Like journalists, today's diplomats and generals seem to want to reach the widest audience possible. (Case in point: former U.S. Gen. Stanley McChrystal's disastrous dalliance with Rolling Stone magazine.)
Sometimes this reaching out is the only way officials can vent their frustrations or advance their vision. I am sure no one, however, expected their thoughts and insights to end up on a memory stick en route to a worldwide audience in an historic scandal that keeps on giving.

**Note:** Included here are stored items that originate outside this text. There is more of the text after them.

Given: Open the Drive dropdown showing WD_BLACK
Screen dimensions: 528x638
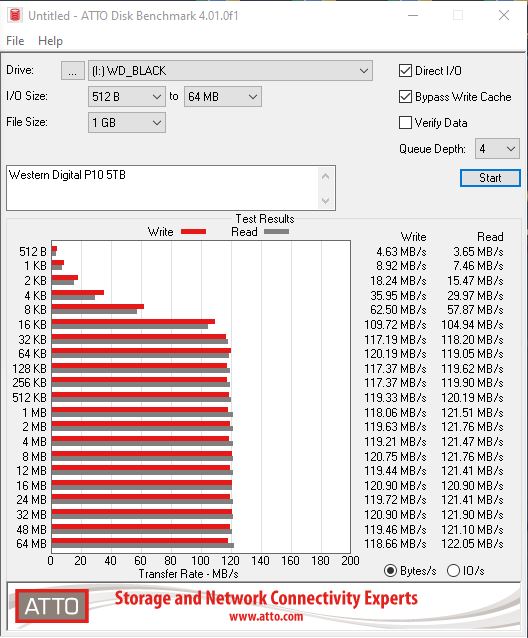Looking at the screenshot, I should point(230,71).
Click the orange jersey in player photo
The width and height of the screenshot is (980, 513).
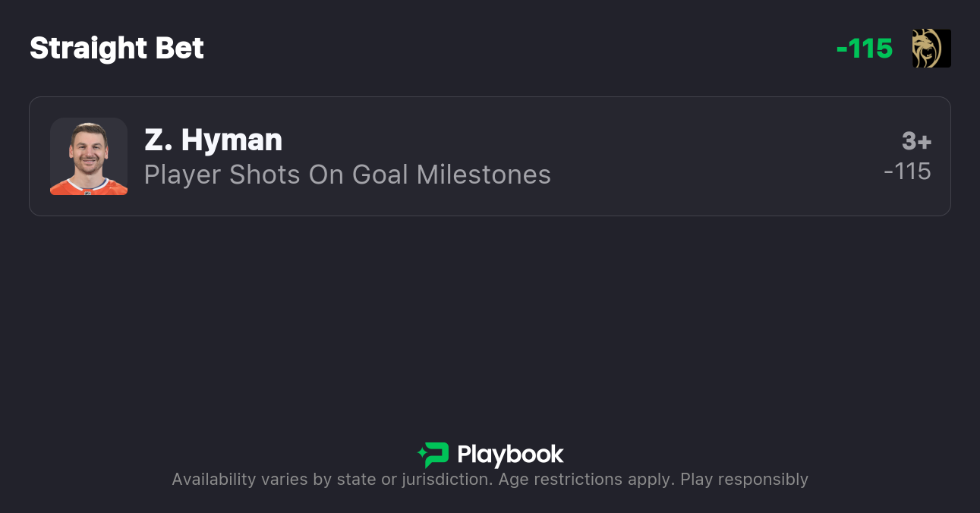pyautogui.click(x=89, y=185)
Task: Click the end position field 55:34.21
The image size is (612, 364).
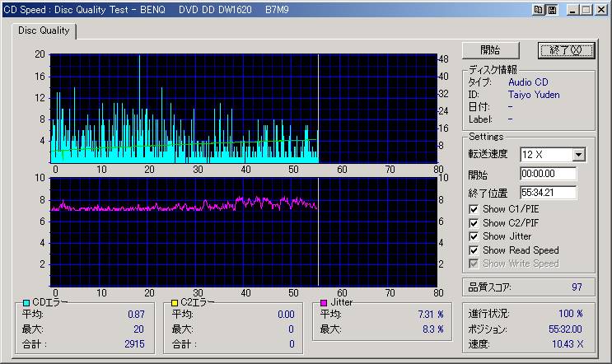Action: (548, 193)
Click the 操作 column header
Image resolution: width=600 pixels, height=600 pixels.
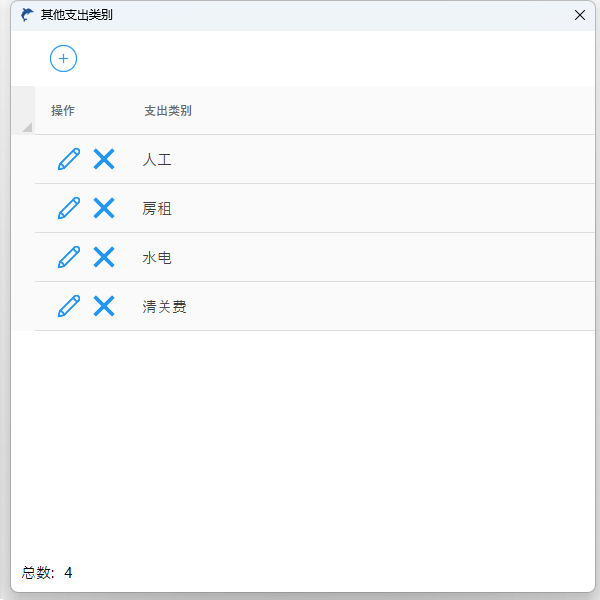63,110
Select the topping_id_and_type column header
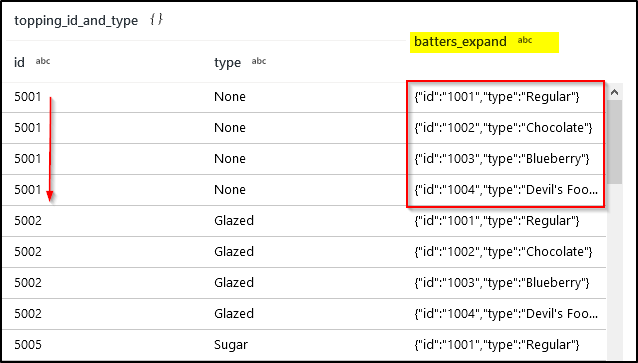638x363 pixels. click(x=76, y=20)
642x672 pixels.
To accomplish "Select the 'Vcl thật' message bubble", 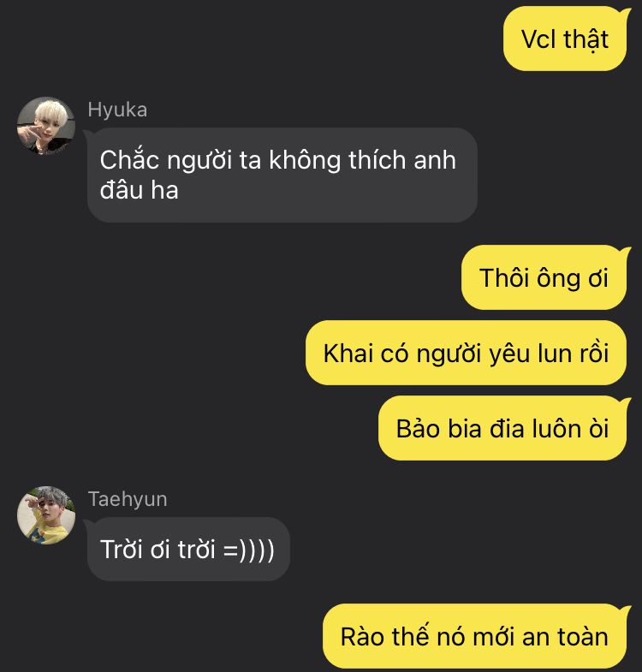I will click(x=565, y=39).
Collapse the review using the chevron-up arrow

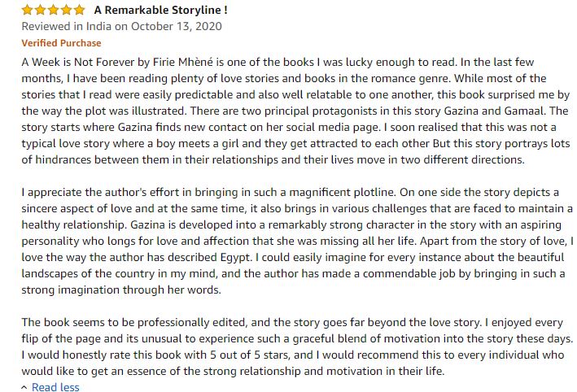pyautogui.click(x=24, y=387)
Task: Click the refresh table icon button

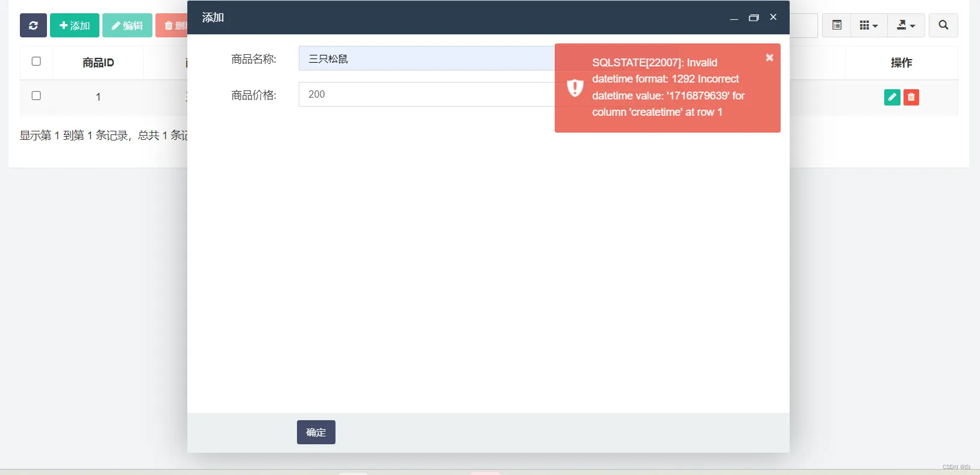Action: (33, 25)
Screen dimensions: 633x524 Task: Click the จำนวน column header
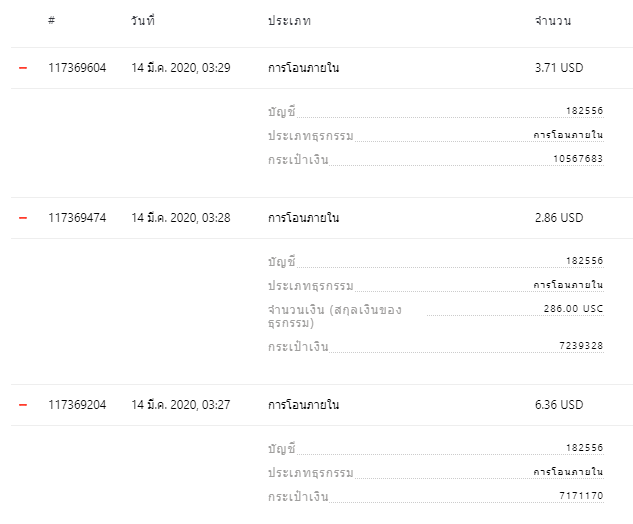point(553,21)
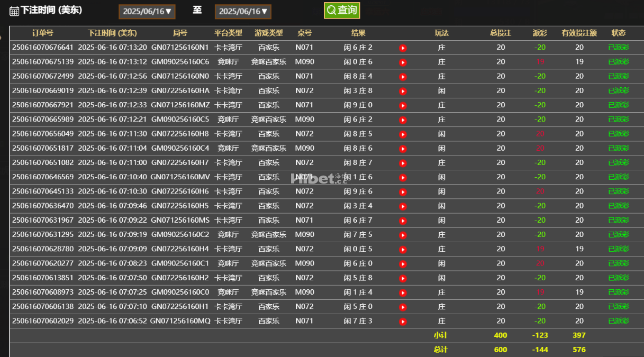Open the start date dropdown
The height and width of the screenshot is (357, 644).
[147, 11]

There are a great many issues surrounding this WikiLeaks drama that are worthy of debate.
Among them, is it good for basic democracy to lay everything out there, open diplomacy, as some call it. Or can diplomacy even function with a ship as leaky as this one?
At this moment, it is hard to imagine what honest thoughts any foreign leader or diplomat will dare entrust to the American government in future.
Very few would be a fair guess. All remember, of course, that the U.S. has had a long history of explosive leaks, from the media exposé of battle plans on the brink of the U.S. entering the Second World War to the Pentagon Papers in the Vietnam era.
But the extent of these WikiLeaks surely stretches any trust in U.S. confidentiality to the breaking point or beyond.
That why, despite all the sound and fury of the moment, it may be months before the world can start to gauge the full impact of these revelations on international relations.
As secrets pour forth, still more uncertainly is piled atop a decade that has seen more than enough of that commodity.